The din of the local coffeeshop, folks discussing a myriad of topics, infinite options..job opportunities, wrinkles, neighbor problems. A small cross section of Boulder County American life. A typical morning, relationships of all shapes and sizes forming, growing. Hellos and good-byes. Reunions with faces long unseen. Children with mothers seeking caffeinated sanity. Slices of life, random Thursday mornings.
Ordinary life. How are you? Fine. Good. Okay. How much do we really know what happens in a soul, a body, under the serene surface? What is bubbling under the fines, goods and okays? What beauty? What strife? Which questions are being pondered and agonized? What isn’t being said?
Some friends I can look at and just Know. The underneath is a boil, scalding hot pain, leeching, uncertain.
Some friends I can listen to and just Hear. The edge of precipice, the fear of a leap, the agonizing questions without answers, answers that will not come without risk, without surrender. Successes shared with but a few.
Some friends, I am present with and gain strength. I know and hear and see the lives lived, the pain forged through, the hearts on sleeves, the joy released, the fear overcome. These same friends know the depth of what is bubbling under my surfaces, even though I don’t fully know the cauldron some days. Honestly, the number of people where I am privy to the revealed highs and lows is a handful at best.

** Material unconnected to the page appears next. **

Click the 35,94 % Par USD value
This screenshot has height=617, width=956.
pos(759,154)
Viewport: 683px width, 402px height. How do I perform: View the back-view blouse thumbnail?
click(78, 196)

The good, fine and okay friends have to be satisfied with my goods, fines and okays. Moments with the deepest revelations come with well built trust, patient compassion, abundant grace and suspended judgment. They come with merciful, humble and listening hearts. My open mouth, one who openly shares regularly, must believe and know the person on the other side has my back. She has my best interests at heart, in agreement or disagreement, knowing when to speak her truth to me as she sees it. Sometimes, though, truth is not necessary nor does it need to be shared. It needs to hibernate for later or never. Sometimes truth needs to be requested. Mostly, it is about asking good questions, timely questions, an inquisitive stance. The people who get the information out of me are the ones who love me, not because they say it, but because they do it. They do love…they do grace, they do mercy, they do judgement suspension.
In my early years, I believed truth had to be told, if I knew the truth, I was obligated to tell. No more. It is about responding to a person with patient compassion and wide openness. Brutal honesty may work for some, but for me brutal honesty could put me in the hospital, the dissemination of words and thoughts without overflowing sensitivity is my Hell. My greatest fear, my deepest wound.

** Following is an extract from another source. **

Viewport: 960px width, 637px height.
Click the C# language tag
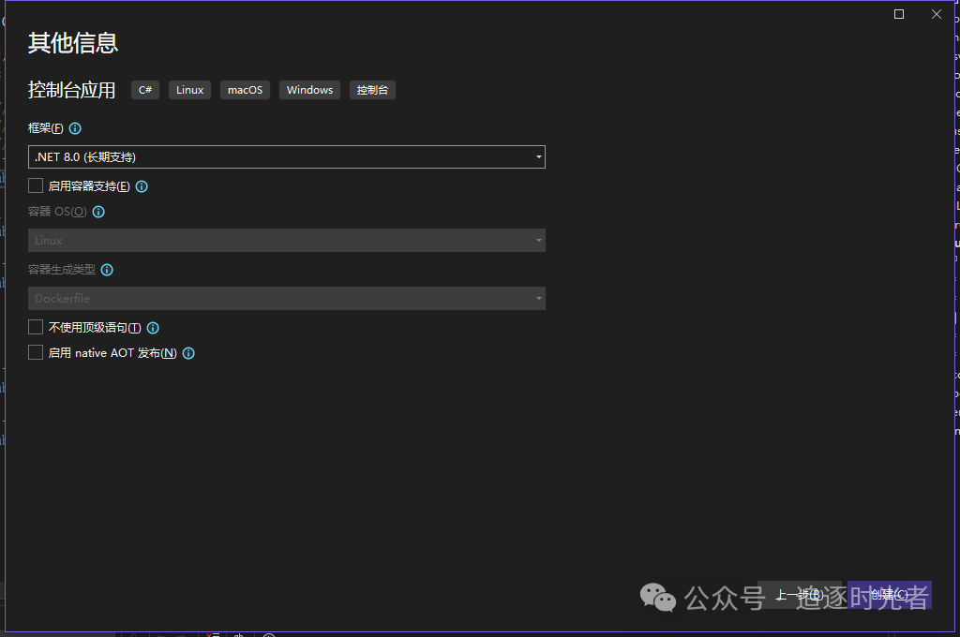coord(145,90)
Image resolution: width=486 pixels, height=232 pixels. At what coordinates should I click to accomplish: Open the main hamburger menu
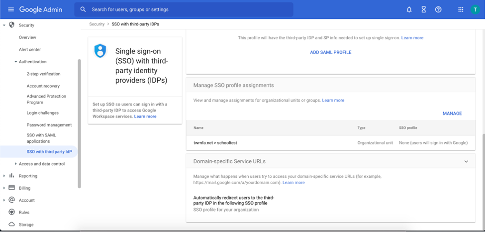click(x=11, y=9)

There are times, however, for painful truth, for others speaking when I’ve said a cavalier word, or created a hurtful moment…the things I do or say that damage another. I pray I hear and receive without blame and defensiveness, that I listen with my heart, with love for the person who respects and cares for me enough to tell me. I pray my perceived fragility and insecurity do not cloud a timely truth telling.
Why I am capable of doing to others what hurts me most will forever be a mystery. I cringe when words come flying with abandon out of my face aimed at the softest parts of those I love the deepest. Words I could never take, that if directed at me would handicap so horribly. Words expertly lobbed at my husband, my children.
Forgiveness is my salvation. Forgiveness is my only hope some days…when I wound another and I receive an “I forgive you” in return. This is how we do love, how we do grace, how we do mercy, how we do judgment suspension. I forgive you, I have your back. You are my friend, and I love you.